▶ _Description of the task_: From the records below, please repeat exactly the line that has "[مراسلة رقم 113-22", the line that has "豊川市 (611, 325)", and every line between them, and nothing else.

▶ _Dataset entries_:

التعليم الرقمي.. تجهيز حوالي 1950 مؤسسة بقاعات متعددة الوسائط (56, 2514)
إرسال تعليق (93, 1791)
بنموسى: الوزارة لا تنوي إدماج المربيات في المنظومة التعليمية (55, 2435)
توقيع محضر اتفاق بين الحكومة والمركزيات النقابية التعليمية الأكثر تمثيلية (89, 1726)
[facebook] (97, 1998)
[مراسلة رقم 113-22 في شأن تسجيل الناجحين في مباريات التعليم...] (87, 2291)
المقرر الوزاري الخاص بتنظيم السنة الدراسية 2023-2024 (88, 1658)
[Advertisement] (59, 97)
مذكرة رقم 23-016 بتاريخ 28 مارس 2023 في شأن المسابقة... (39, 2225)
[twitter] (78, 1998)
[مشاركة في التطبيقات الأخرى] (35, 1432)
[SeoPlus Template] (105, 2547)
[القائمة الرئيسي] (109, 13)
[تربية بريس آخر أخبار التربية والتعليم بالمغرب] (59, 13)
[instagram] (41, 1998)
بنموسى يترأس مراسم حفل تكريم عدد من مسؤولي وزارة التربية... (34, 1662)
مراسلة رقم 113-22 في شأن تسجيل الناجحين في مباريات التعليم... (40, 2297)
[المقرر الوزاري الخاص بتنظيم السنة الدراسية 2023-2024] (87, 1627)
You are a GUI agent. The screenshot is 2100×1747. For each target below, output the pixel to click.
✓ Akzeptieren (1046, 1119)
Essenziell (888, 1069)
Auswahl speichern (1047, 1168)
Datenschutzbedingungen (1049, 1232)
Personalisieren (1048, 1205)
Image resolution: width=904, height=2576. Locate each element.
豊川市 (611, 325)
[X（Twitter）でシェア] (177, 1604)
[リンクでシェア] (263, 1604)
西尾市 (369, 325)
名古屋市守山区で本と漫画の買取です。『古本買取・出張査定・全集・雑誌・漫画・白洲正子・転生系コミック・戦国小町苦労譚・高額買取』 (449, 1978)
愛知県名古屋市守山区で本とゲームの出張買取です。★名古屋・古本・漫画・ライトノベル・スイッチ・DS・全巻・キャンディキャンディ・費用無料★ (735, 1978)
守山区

▶ _Output of the task_:
[مراسلة رقم 113-22 في شأن تسجيل الناجحين في مباريات التعليم...] (87, 2291)
المقرر الوزاري الخاص بتنظيم السنة الدراسية 2023-2024 (88, 1658)
[Advertisement] (59, 97)
مذكرة رقم 23-016 بتاريخ 28 مارس 2023 في شأن المسابقة... (39, 2225)
[twitter] (78, 1998)
[مشاركة في التطبيقات الأخرى] (35, 1432)
[SeoPlus Template] (105, 2547)
[القائمة الرئيسي] (109, 13)
[تربية بريس آخر أخبار التربية والتعليم بالمغرب] (59, 13)
[instagram] (41, 1998)
بنموسى يترأس مراسم حفل تكريم عدد من مسؤولي وزارة التربية... (34, 1662)
مراسلة رقم 113-22 في شأن تسجيل الناجحين في مباريات التعليم... (40, 2297)
[المقرر الوزاري الخاص بتنظيم السنة الدراسية 2023-2024] (87, 1627)
You are a GUI agent. The screenshot is 2100×1747. For each target below, output the pixel to click.
✓ Akzeptieren (1046, 1119)
Essenziell (888, 1069)
Auswahl speichern (1047, 1168)
Datenschutzbedingungen (1049, 1232)
Personalisieren (1048, 1205)
Image resolution: width=904, height=2576. Locate each element.
豊川市 (611, 325)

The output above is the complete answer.